When we talk about Hayez, we are referring to the Romanticism, even if in Italy this movement had always been influenced by Neoclassicism and we can also find this element in Hayez's paintings.

In fact we can see a lot of his artwork which have, as protagonists, characters of the Greek and Roman myths as Ulysses, Laocoon, Alcinous, but also some others based on Holy Bible (Jesus, Esau and Jacob, Mary Magdalene...), on Shakespeare's dramas (Romeo an Juliet) and based on historical facts and persons of the XIX century ( Napoleon, Gioacchino Rossini, Alessandro Manzoni...).

Portrait of Alessandro Manzoni
In the exhibit there was also the portrait of the Unnamed, a character of the most famous novel written by Manzoni, "The Betrothed".

the Unnamed
He is a sort of Romantic hero, which lives a terrible struggle due to his past full of evil actions that he wants to leave behind. When he was youger, he had an indomitable will and fierce in front of bullying, he was proud and powerful, he searched for solitude and independence.

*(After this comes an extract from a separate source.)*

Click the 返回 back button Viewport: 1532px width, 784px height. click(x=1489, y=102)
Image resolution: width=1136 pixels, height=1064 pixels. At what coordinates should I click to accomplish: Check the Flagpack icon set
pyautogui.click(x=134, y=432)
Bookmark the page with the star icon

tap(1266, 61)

But now he is old and he has a crisis of faith, which make him to think to change, rejecting his villain past (and, finally, he managed to). Great men understand their mistakes and they try to get better, even if it can be hard.

When I bumped into this portrait, I felt strange: I read the novel some years ago, but I hadn't thought about what he looked like and when I saw it, it seemed to put the final piece of an incomplete jigsaw to me.

The most famous painting of Hayez is this one

The kiss
Apart from the analysis of this painting (it's the symbol of the spirit of Risorgimento, the love for homeland, the unification of Italy - the colours of the Italian tricolour of the man's clothes and the blue dress of the woman which represents France are connected with the Plombières agreement between the two nations), the extraordinary thing I appreciate is the rendering of the cloth (and the jewels, for example in the portrait of Cristina Trivulzio di Belgioioso), which it is visible in a lot of Hayez's works: they are so realistic that they makes you want to touch them to feel their softness.

I am happy I saw this exhibit. As George Bernard Shaw said, "without art, the crudeness of reality would make the world unbearable".